"L’arbre-monde" - Richard Powers
"Elle s’étonne encore que l’intelligence suprême sur cette planète ait pu découvrir le calcul intégral et les lois universelles de la gravité avant de savoir à quoi servait une fleur".
C’est avec quelque circonspection que je me suis lancée dans la lecture de ce pavé, préparée à y passer du temps, à devoir subir quelques longueurs, à surmonter des passages difficiles. Les avis lus à son sujet oscillaient en effet entre la dithyrambe et l’indigestion ; il y était parfois question d’ennui, voire d’abandon.
J’ai adoré.
Certes, certains chapitres m’ont paru plus longs que d’autres, mais ces autres m’ont tellement passionnée et émue, que je les ai occultés dès la dernière page refermée.
La première partie du roman installe une kyrielle de personnages que nous suivons l’un après l’autre sur des espaces-temps plus ou moins longs. Neuf héros, hommes et femmes, nous sont ainsi présentés, citoyens des Etats-Unis issus des vagues d’immigration ayant successivement peuplé l’Amérique. Des points communs se dégagent, notamment la récurrence dans leurs destins respectifs de l’importance d’un -ou des- arbre(s), et aussi le rappel, par brèves intermittences, de l’opposition entre la dimension éphémère de l’homme sur terre, et celle, comparativement quasi-éternelle, de son environnement végétal.
"Ne t’inquiète pas. L’être humain quitte ce monde bientôt. Et alors l’ours aura à nouveau la couchette du haut".
Nick Hoel a repris le flambeau du projet photographique entamé par un arrière-grand-père norvégien qui, une fois installé aux Etats-Unis, a entrepris de photographier chaque mois le châtaignier ornant son terrain, qui devint au fil du temps une légende régionale, l’espèce, pourtant emblème national, ayant disparu de la quasi-totalité du territoire américain, décimée par un parasite.
Patricia Westeford (qui existe réellement), enfant presque sourde et souffrant de grandes difficultés à s’exprimer, se passionne dès le plus jeune âge pour la botanique, grâce à son père qui l’y initie. Plus tard, étudiant la sylviculture, elle a l’intuition de l’existence de connexions entre l’ensemble des créatures du monde végétal et animal. Elle est convaincue que les arbres sont des créatures sociables, qu’ils communiquent entre eux, ce qu’elle démontre par une étude. Alors tournée en dérision, moquée par ses pairs -une torture pour la grande timide qu’elle est restée-, elle abandonne tout projet de recherche.

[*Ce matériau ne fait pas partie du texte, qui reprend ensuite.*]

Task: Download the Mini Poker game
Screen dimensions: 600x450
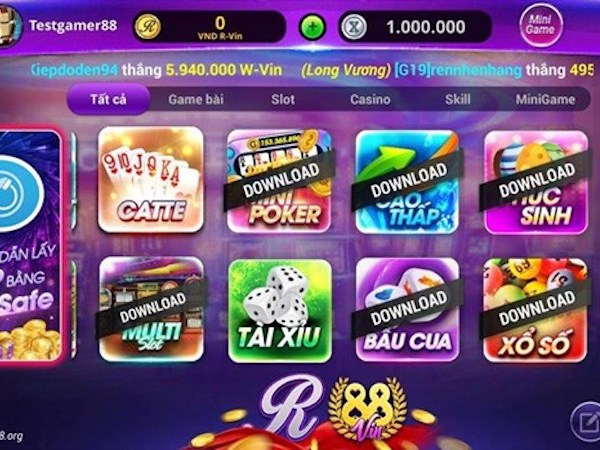Action: [x=279, y=181]
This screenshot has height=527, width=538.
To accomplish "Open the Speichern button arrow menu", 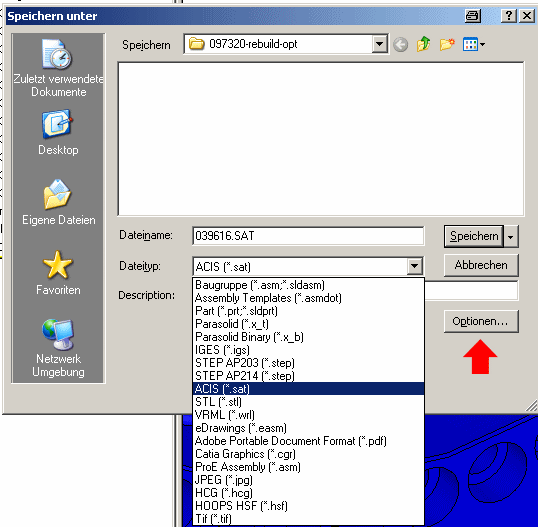I will (x=511, y=236).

La convergence de tous ces héros est initiée avec le dernier personnage qui nous est présenté. Olivia Vandergriff est une étudiante au caractère bien trempé mais quelque peu immature, et son incertitude quant à ses projets d’avenir l’amène à ruminer un sentiment d’échec. Un soir, elle subit une électrocution qui la laisse une minute entre la vie et la mort. A son réveil, des voix lui parlent, elle se sent investie d’une mission. Ce sera la tentative de sauvetage, qui fait alors la une des médias, d’un arbre séculaire menacé d'abattage. Elle quitte tout pour rejoindre l’est et le séquoia en danger. Sa route croise d’abord celle de Nick Hoel.
Dans la deuxième partie, où nous les suivons en alternance, tous les protagonistes vont prendre à un moment conscience de l’impérieuse nécessité de sauver les arbres. Les liens entre eux, plus ou moins lointains, vont se nouer plus précisément, et se focaliser sur le cœur du propos de Richard Powers. On pénètre alors dans la forêt, expérimentant sa nature mystérieuse, sa vivante profusion, sa densité suffocante qui ont toujours à la fois fasciné et effrayé les hommes. On y inspire les fortes odeurs de décomposition qui révèlent sa fonction nourricière pour des milliards d’espèces. On découvre la richesse de son réseau souterrain, tissage fongique qui, sur des milliers de kilomètres, établit d’insoupçonnées connexions.
"Le monde n’est pas notre monde avec des arbres dedans. C’est un monde d’arbres, où nous venons tout juste d’arriver."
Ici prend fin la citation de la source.